上野の岩倉鉄道学校に入学したものの、絵への情熱が捨てられず、画業に専念することを決意する。
川端画学校卒業。
新聞配達で収入を得、学校に通っていた。
新聞の束を肩紐で抱え、走って配達していたらしい。。
遊郭(吉原か)なども廻っていて、御姐さんによく声を掛けられたという。
● のちの日展審査員で、花鳥画を得意とする日本画家 森白甫 の最初の弟子となり、本格的に画業に専念する。
雅号:菲路志
7年間の内弟子生活後、上野池之端に独立し、白甫の師、荒木十畝の主催する読画会展 で受賞を重ねる。
雅号:草羊
● ・・・が、時代は大戦に突入し、戦争一色の世になる。ほどなく蒲田の軍需工場に徴用され、その後応召。
戦地には赴くことなく、宇都宮の陸軍連隊で終戦を迎える。
・・・最愛の弟を南洋の戦地で亡くす。
その間に、蒲田も上野も焼け野原となり、終戦後は故郷に戻って、再出発。
● 以後、日本美術展覧会(日展)に出品を続ける。
雅号:晄司→晃司
昭和31年、練馬区上石神井に新居・アトリエを構え、
伝統的な花鳥画に現代的な叙情性をたたえた作品を、次々発表する。
(日展17回入選、日春展で受賞、日展会友)
・・・・日本各地にまだ力強く息づいていた自然の中でそれぞれの生を神々しいまでに淡々と営んでいた、朱鷺・白鳥・鶴・かもめ・ムササビ・ヤマドリなどを主役とし、深い畏敬・愛惜の念を持って自然と対峙することによって生み出されてきた作品群であった。・・・・
● 昭和55年 師 森白甫 逝去
・・・晃司が書いた、弔辞(入門のいきさつ、内弟子の様子、師への思いが書かれています。) がありました。

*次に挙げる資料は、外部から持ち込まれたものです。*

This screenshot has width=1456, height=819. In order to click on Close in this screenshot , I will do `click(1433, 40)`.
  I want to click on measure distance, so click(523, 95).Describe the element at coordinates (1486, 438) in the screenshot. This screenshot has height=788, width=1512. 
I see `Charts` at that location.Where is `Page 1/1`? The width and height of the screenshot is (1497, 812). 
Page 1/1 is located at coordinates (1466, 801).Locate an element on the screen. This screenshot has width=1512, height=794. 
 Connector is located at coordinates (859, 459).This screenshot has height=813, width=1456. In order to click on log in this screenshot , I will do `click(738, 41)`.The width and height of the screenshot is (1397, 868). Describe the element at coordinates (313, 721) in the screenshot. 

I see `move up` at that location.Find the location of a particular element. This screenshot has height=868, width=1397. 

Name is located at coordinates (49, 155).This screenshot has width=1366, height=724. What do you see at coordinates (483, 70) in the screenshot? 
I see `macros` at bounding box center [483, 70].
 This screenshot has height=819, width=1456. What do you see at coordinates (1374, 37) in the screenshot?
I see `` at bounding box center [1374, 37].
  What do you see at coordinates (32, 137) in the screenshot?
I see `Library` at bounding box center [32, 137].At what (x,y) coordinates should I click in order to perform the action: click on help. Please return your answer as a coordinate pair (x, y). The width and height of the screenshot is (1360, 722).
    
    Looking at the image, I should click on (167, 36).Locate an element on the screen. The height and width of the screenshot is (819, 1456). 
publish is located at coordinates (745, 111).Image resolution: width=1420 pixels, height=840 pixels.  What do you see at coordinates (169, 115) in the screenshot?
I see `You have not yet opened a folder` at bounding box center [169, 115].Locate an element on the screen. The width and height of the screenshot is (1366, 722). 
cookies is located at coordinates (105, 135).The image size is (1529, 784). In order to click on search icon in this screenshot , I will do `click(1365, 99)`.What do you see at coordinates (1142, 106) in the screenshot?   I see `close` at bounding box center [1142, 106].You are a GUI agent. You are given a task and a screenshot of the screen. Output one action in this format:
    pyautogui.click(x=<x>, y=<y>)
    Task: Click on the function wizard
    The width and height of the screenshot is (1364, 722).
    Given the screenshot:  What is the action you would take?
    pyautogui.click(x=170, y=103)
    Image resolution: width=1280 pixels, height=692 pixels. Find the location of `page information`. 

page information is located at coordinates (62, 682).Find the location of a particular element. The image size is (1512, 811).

● その後、60代から煩わされていた白内障の手術が大きなきっかけとなって、団体展の大作中心のあり方から
気持ちが解き放たれ、より身近な自然との穏やかなかかわりの中にある美しさを求めるようになる。
その中で、『日本画の描きかた−人生を楽しく豊かにする』(金園社)を刊行する。
また、練馬区美術家協会委員・美術館運営委員として、練馬区立美術館の設立・運営等に参画。
● 誰でもが普段よく目にすることのある、何気ない花々や鳥たちの、可憐でいとおしい「美」を、けれんみのない
素直な眼で捉え、絵画化し続けていった。